To Make Your Workplace Happier In 2017: Recognize Your Colleagues’ Work More
Some of the most common New Year’s resolutions are to lose weight, save more money and live life to the fullest. But this year, consider adopting one that will cost little time or effort and will make you and your co-workers happier: Pledge to recognize your colleagues more often for their work. Human resources consulting firm O.C. Tanner recently released data on the state of employee recognition, and FORBES spoke with its vice president of marketing, Gary Beckstrand, about how to give recognition effectively.
Late last year, O.C. Tanner surveyed nearly 3,500 employees of large companies and found that 29% hadn’t given recognition to a co-worker over the past month. Among nonmanagers, the figure was 36%.
Another recent study found that more than 50% of Ameri-
cans want more recognition from supervisors, and 43% want more recognition from colleagues. And research shows recognition is a great motivator. Among the factors that drive employees to produce great work, recognition was the biggest lever, according to an O.C. Tanner-commissioned report.
Tips For Recognizing Your Colleagues
Given the need for more recognition, how can you deliver it effectively? Beckstrand shared best practices for making your messages sink in.
“Be timely,” he says. Recognize good work as quickly as possible. It makes your comments more relevant and powerful, and it increases the likelihood that you’ll complete the important task.
“Recognition is most meaningful when delivered publicly among co-workers,” adds Beckstrand. Go to an employee’s desk and recognize her among her peers. If some employees prefer to receive feedback in private, certainly grant their request, but for others, socializing the feedback boosts their reputation. It also broadcasts a culture of recognition.
Beckstrand’s third tip is to be specific. Acknowledge the action the employee took and the results. Explain how it benefited the company and connected to a larger business objective. These details will add depth to your message and make it stick.

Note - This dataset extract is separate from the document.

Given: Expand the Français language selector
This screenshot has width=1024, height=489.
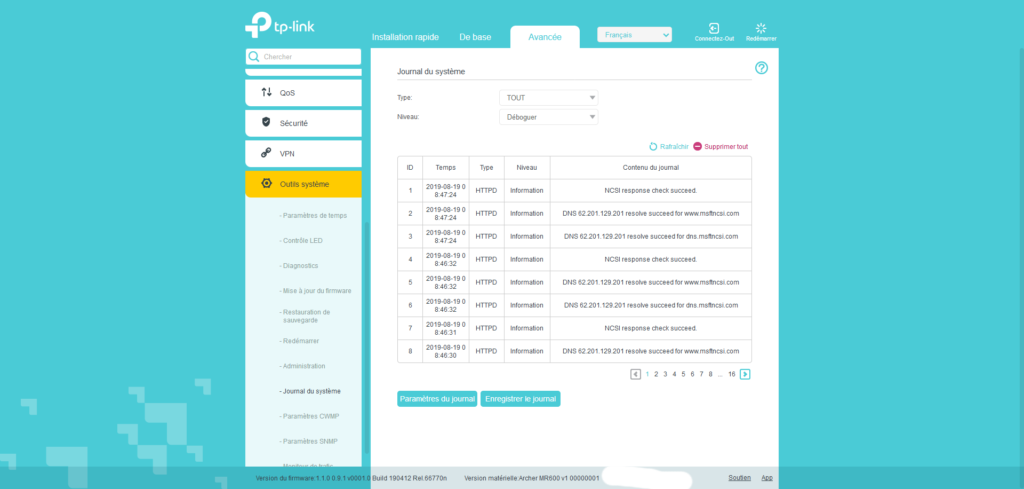Looking at the screenshot, I should click(634, 35).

Best Practices For Managers And HR Professionals
Executives and HR professionals should design recognition programs that everyone—not just managers—can participate in. “Provide little- or no-cost opportunities to say thank you, like e-cards,” says Beckstrand. In O.C. Tanner’s survey, among people who often give recognition, more than 90% said their team had a formal recognition program that was easy to use and well-publicized by their organization. Social media-style recognition websites can be effective.
But don’t let tech tools dominate your recognition strategy. “Social media can drive recognition awareness quickly. But sometimes that limits the meaningfulness of the recognition,” says Beckstrand. Giving face-to-face feedback is critical and should be done often. Weekly team meetings are great opportunities to rec- ognize an employee in front of her colleagues.
HR and senior managers should train junior managers and employees on how to give recognition and shouldn’t position recognition as another HR to-do. Explain why it’s valuable— for instance, it can help an employee reach his goals by making his team more productive. And keep managers accountable. Check in and ask them who they recognized this week.
Lastly, don’t let HR be the only department pulling the company toward more recognition. “You need representation from all levels of the organization to come together, participate, provide input and help design the program,” says Beckstrand. Ask leaders to model the ideal behavior.